What an impressive quote from such a young person!  It is true.  However, one also needs to know what is required to get to the top 50 because that will determine as to who will be at the Semifinals and thus get to be on National TV from that point on.  Interestingly enough, there was something new for 2012 - the preliminary oral rounds were also broadcast live on ESPN3, which also qualifies as National TV, so every child got his or her chance to showcase their appearance at the Bee for those from their hometowns who were watching.  This was not always the case until last year and many first time contestants who did not know that they would not be on the national stage until they had made the Semifinals cut were sorely disappointed.  The preliminaries in prior years were however available on ESPN online using qualified accounts with preferred cable and satellite TV providers.  I believe that it is still possible to access ESPN online this way.

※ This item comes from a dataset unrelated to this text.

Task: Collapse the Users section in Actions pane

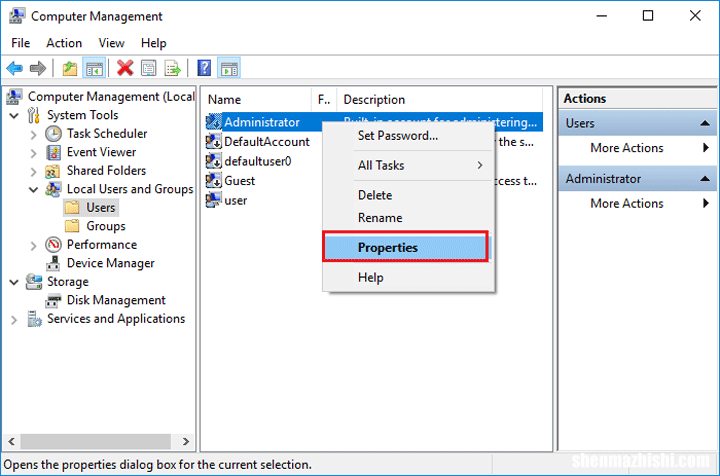Action: tap(704, 123)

Now, what does it take to make the cut?  The official rules say, "no more than 50" meaning 50 or less!   That is more or less a matter of how the results turn out after the preliminary rounds that consist of a written round (or computer round) plus the oral rounds.  In 2011, the Bee had a written round with pencil and paper with Dr. Bailly pronouncing the words live and the children writing out the words on paper.  Parents also got to watch.  It was therefore instantly known or shortly thereof as to how anyone fared.  However, in 2012, the Bee reverted back to the computer rounds as was the case in 2008, 2009 and 2010.  The difference is that Dr. Bailly no longer pronounces the words live, the audio instead is in the form of recorded playback (which Dr. Bailly records beforehand) and contestants get as much time as they need to go back and forth on the test to the extent of their own satisfaction.  This test is held on an honor system.  Contestants are NOT allowed to reveal the words to either their fellow contestants or their own parents and siblings until a specified time.  Obviously, mostly no one knows how they did simply because there are 50 words that are presented on the test and only 25 are "contest" words.  The other 25 "non contest" words are different for each child which makes it difficult for children to compare notes and perhaps also prevents cheating.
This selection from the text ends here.